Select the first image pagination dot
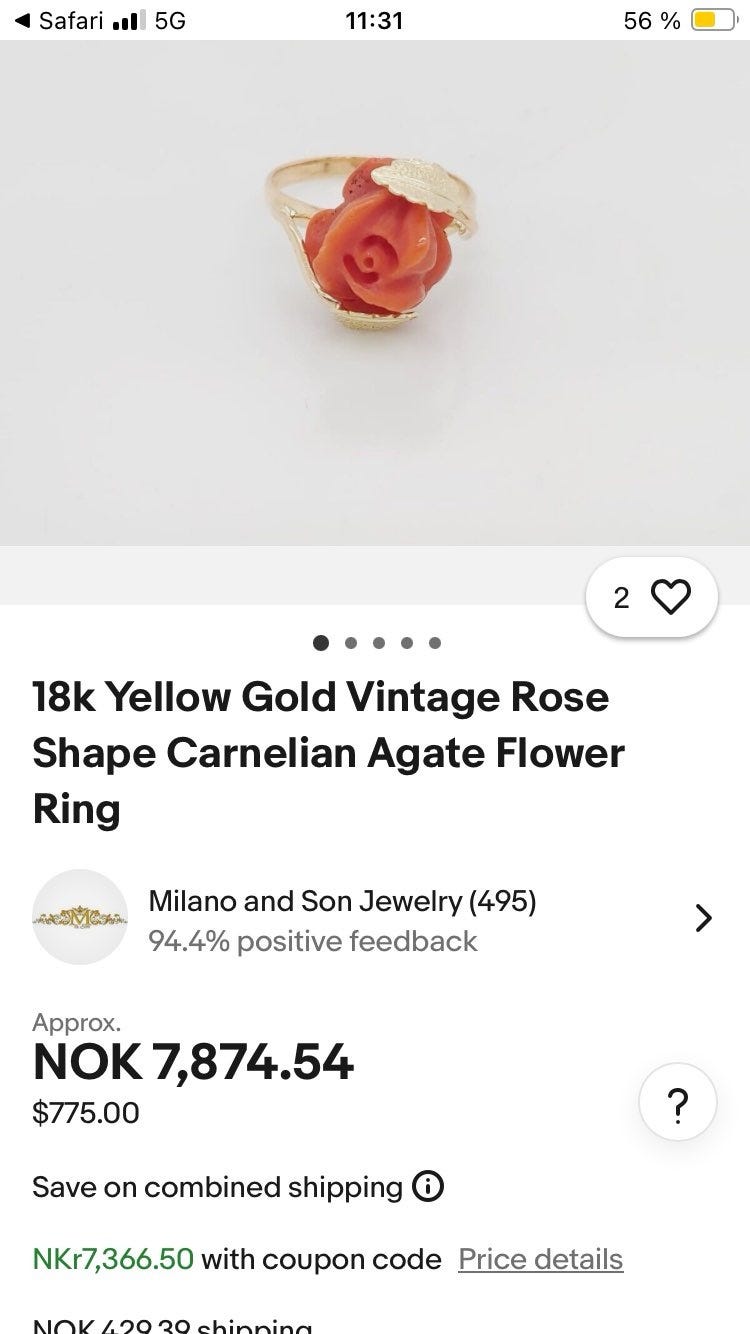Image resolution: width=750 pixels, height=1334 pixels. [321, 643]
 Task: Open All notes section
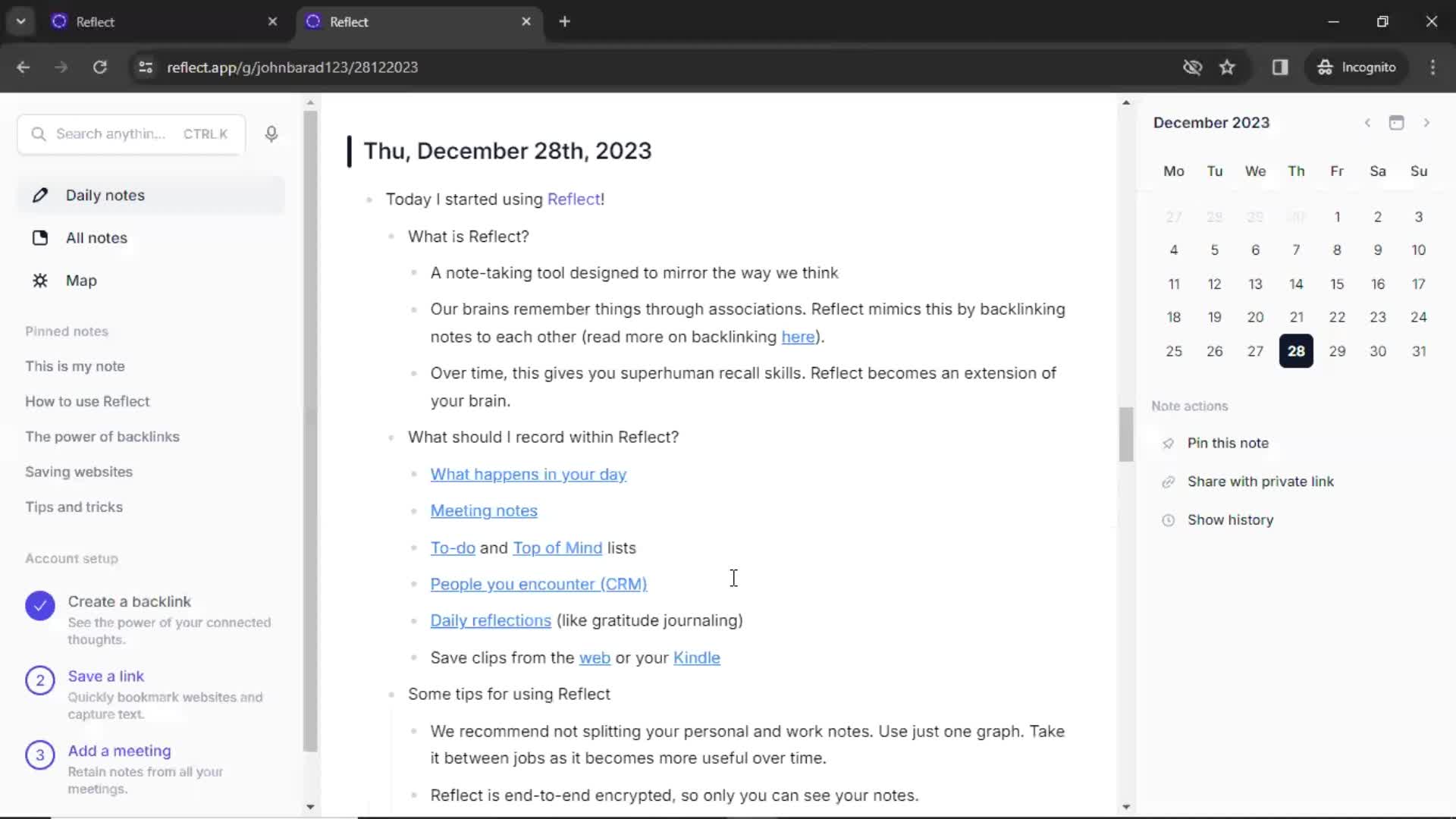coord(96,237)
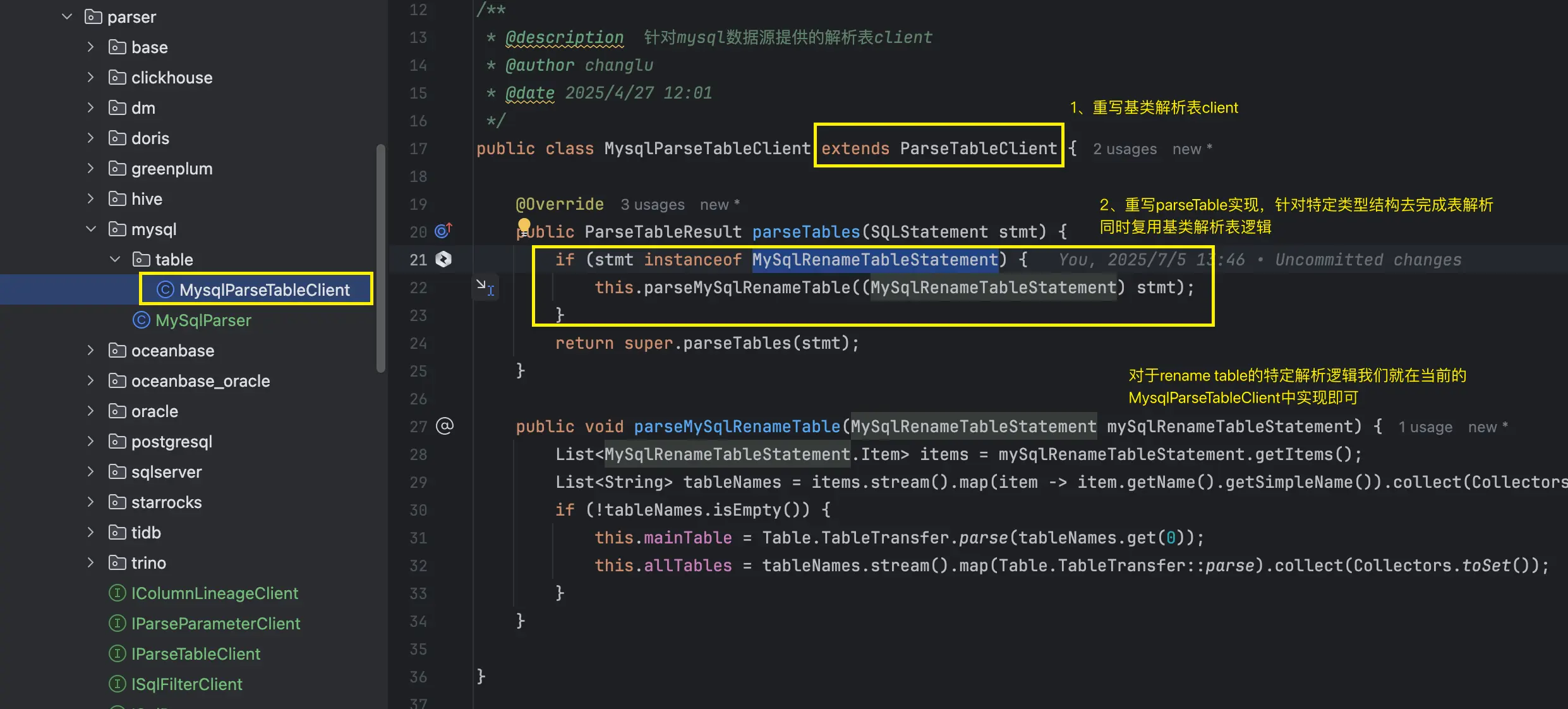This screenshot has width=1568, height=709.
Task: Collapse the mysql folder
Action: pyautogui.click(x=91, y=229)
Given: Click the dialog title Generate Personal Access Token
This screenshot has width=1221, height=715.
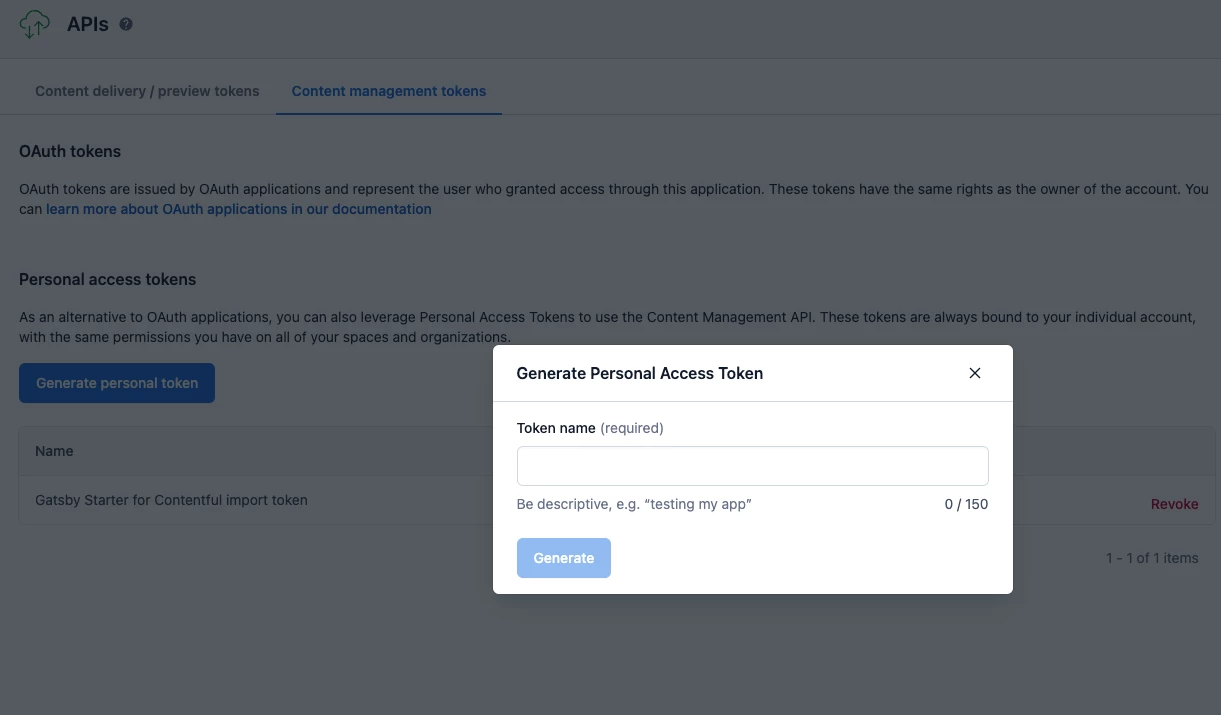Looking at the screenshot, I should click(639, 373).
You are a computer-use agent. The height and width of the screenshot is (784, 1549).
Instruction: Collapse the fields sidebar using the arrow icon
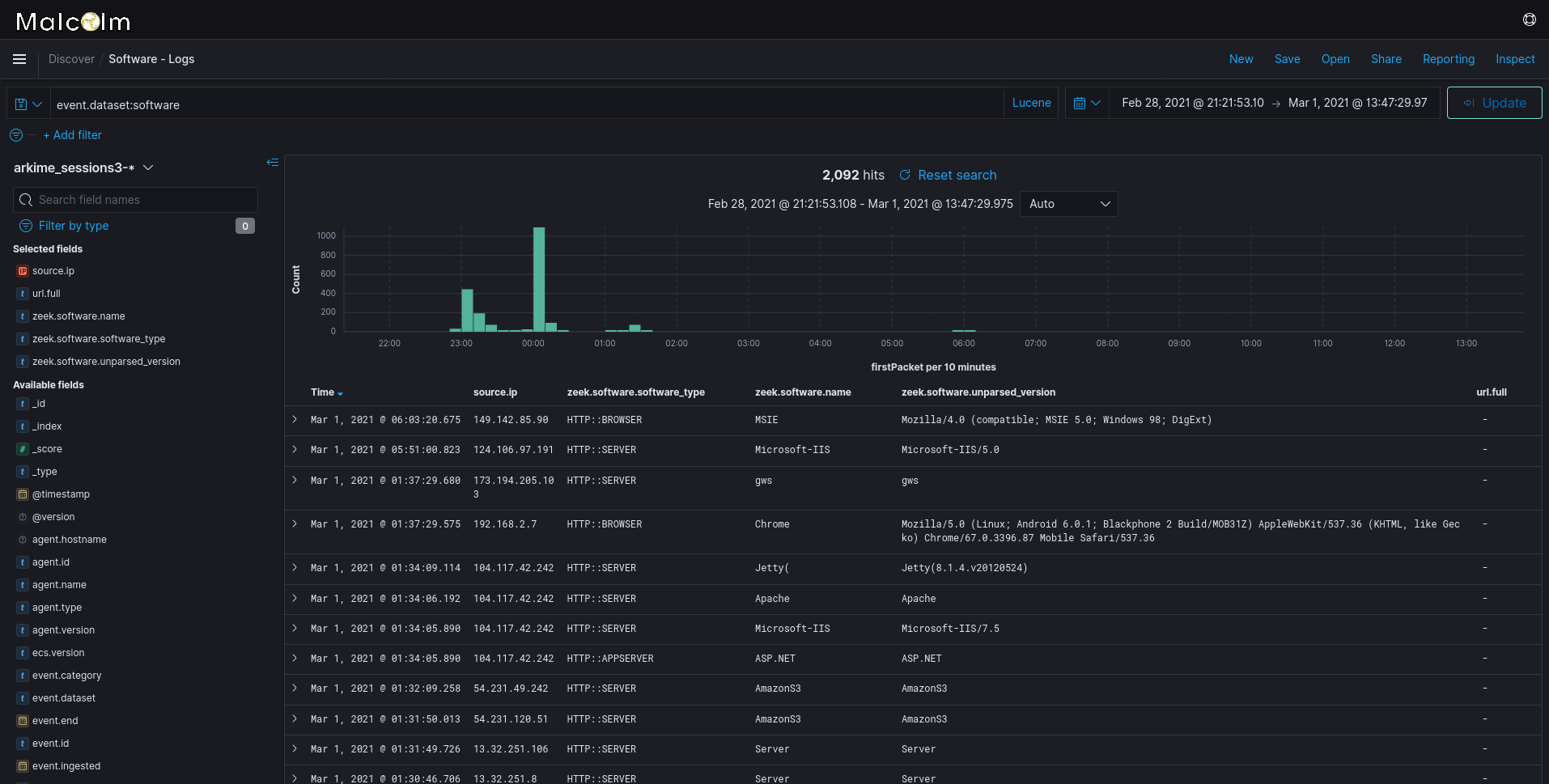click(273, 163)
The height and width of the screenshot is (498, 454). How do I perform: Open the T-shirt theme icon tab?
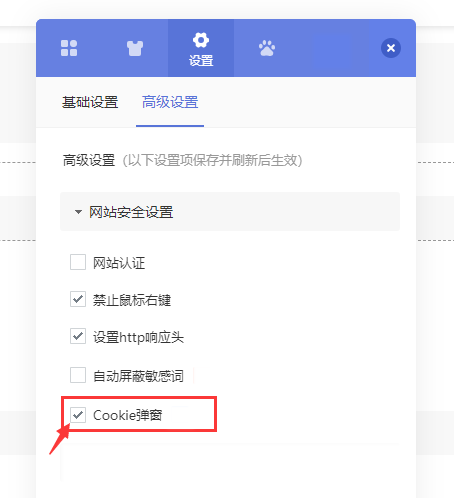135,48
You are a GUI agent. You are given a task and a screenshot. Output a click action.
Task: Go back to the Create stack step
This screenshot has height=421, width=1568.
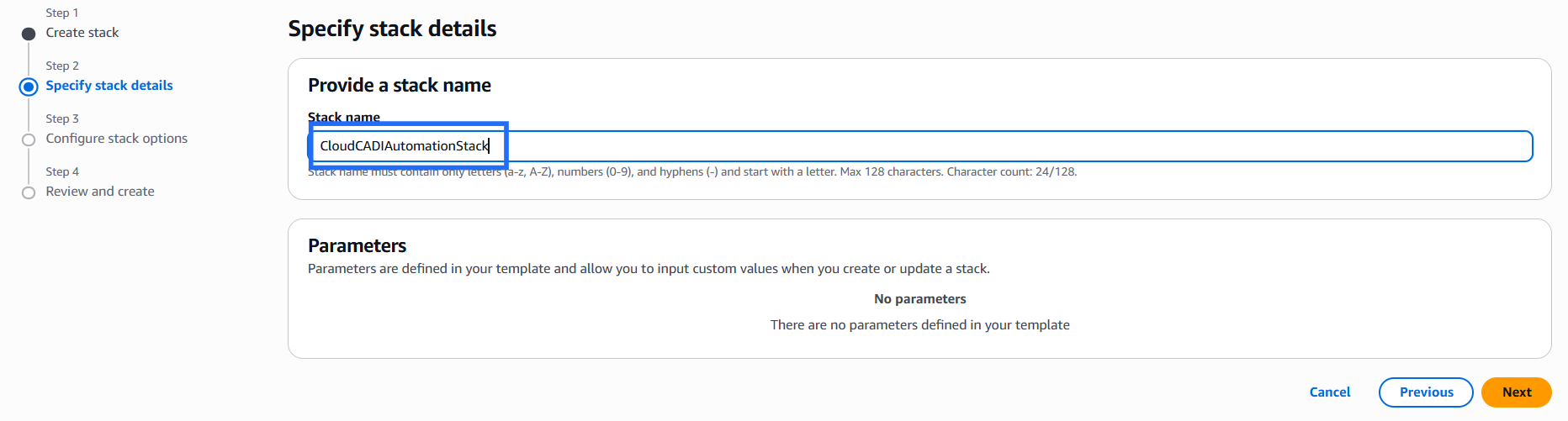(x=82, y=33)
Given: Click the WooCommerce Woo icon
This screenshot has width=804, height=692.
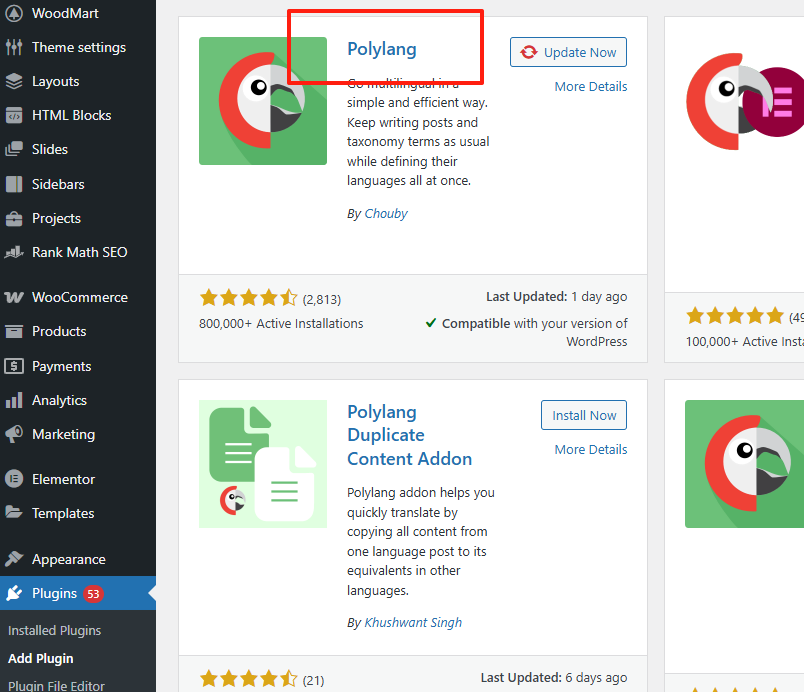Looking at the screenshot, I should coord(14,297).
= = = = =
**What is needed:** Print every line of the items above word for word, leaving out the pictures.

**Task output:**
Select the first image pagination dot
Image resolution: width=750 pixels, height=1334 pixels. [321, 643]
 Task: Open All notes section
coord(96,237)
This screenshot has width=1568, height=709.
Task: Collapse the mysql folder
Action: pyautogui.click(x=91, y=229)
Given: Click the dialog title Generate Personal Access Token
This screenshot has width=1221, height=715.
Looking at the screenshot, I should click(639, 373).
You are a computer-use agent. The height and width of the screenshot is (784, 1549).
Instruction: Collapse the fields sidebar using the arrow icon
click(273, 163)
The height and width of the screenshot is (498, 454). How do I perform: Open the T-shirt theme icon tab?
135,48
You are a GUI agent. You are given a task and a screenshot. Output a click action.
Task: Go back to the Create stack step
This screenshot has height=421, width=1568.
(x=82, y=33)
Given: Click the WooCommerce Woo icon
This screenshot has width=804, height=692.
Looking at the screenshot, I should coord(14,297).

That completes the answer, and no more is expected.